Aber dabei bleibt es nicht. Ein Toter wird angespült, alles ...

Ein verurteilter Kindermörder wird nach seiner Berufung freigesprochen. Jetzt muss die Kriminalpolizei in Le Lavandou den Fall neu aufrollen.
Aber dabei bleibt es nicht. Ein Toter wird angespült, alles deutet auf ein Schiffsunglück und das der Mann ertrunken ist.
Der Rechtsmediziner Dr. Leon Ritter ist allerdings anderer Meinung und ermittelt wie gewohnt wieder auf eigene Faust.
„Das Grab unter Zedern“ ist der 4. Fall einer meiner Lieblings-Krimireihen aus der Feder von Remy Eyssen.
Mit dem Rechtsmediziner Dr. Leon Ritter hat er einen sympathischen wie auch interessanten Charakter erschaffen.

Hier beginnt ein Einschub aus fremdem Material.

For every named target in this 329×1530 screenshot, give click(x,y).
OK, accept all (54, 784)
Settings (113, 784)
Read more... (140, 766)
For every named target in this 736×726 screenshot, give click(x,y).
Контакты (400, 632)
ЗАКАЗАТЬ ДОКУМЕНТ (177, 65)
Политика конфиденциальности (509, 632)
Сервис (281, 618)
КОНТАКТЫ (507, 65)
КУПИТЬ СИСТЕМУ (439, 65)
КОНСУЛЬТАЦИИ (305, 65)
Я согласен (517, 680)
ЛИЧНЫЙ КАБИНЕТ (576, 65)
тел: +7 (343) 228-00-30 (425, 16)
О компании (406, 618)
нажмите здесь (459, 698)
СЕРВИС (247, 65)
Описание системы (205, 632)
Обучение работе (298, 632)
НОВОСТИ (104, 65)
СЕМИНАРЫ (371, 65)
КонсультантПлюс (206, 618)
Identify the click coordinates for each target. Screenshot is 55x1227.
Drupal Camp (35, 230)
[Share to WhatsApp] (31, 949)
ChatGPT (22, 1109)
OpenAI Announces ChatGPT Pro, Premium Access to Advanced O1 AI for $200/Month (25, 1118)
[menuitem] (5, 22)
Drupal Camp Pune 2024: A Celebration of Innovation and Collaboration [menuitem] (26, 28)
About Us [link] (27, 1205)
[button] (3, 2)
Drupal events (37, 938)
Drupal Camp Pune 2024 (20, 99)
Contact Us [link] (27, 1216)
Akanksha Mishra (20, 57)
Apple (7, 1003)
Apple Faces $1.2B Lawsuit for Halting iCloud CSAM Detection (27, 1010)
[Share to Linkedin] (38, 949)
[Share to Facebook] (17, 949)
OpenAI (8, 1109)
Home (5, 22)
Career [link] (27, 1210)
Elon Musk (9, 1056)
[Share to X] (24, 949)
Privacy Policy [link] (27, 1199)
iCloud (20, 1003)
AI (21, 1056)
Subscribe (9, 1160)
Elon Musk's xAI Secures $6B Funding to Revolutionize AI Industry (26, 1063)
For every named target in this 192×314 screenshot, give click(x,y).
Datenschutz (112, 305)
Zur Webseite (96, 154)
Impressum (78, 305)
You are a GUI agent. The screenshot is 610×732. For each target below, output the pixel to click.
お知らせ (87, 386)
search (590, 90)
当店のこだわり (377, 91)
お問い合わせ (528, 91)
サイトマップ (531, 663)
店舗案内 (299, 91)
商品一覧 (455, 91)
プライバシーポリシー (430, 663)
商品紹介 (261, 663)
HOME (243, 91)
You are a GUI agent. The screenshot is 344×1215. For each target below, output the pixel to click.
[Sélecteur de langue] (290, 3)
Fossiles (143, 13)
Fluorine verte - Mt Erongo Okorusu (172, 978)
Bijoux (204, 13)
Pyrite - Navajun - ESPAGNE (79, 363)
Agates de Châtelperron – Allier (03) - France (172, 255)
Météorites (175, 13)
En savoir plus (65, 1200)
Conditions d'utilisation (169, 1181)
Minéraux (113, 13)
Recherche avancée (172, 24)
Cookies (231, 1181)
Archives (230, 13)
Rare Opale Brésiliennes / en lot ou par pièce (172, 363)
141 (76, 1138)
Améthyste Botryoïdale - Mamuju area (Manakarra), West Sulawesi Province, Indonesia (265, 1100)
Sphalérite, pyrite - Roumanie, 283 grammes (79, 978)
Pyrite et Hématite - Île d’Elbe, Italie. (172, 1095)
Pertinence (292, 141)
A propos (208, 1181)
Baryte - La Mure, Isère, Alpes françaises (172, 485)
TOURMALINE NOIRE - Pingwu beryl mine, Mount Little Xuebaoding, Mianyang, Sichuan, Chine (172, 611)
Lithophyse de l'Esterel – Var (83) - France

Ritter ist ein ruhiger und stiller Typ der am liebsten in seinem Keller alleine oder mit seinem Assistenten vor sich hin arbeitet.
Wenn er aber einen Verdacht hat spürt er ein Kribbeln und das lässt ihn nicht mehr los.
Meist ist er anderer Meinung als Zernas, der Polizeichef von Le Lavandou.
Isabelle Morell, die stellvertretende Polizeichefin versucht dann immer zu vermitteln den schließlich ist sie mit Ritter liiert und die Erfahrung sagt ihr, dass der Rechtsmediziner oft mit seinem Verdacht richtig liegt.
Auch Isabell Morell ist mir sehr sympathisch und die beiden geben ein gutes Paar ab.
Der Schreibstil von Remy Eyssen gefällt mir. Er beschreibt die Landschaft sehr virtuell sodass man sich alles gut vorstellen kann.
Man hört förmlich das Meer rauschen oder die Boule Kugeln klackern.
Beim Lesen bekomme ich immer richtig Lust in die Provence zu reisen.
„Das Grab unter Zedern“ ist ein spannender Krimi der einen nach Südfrankreich entführt und eine klare Leseempfehlung.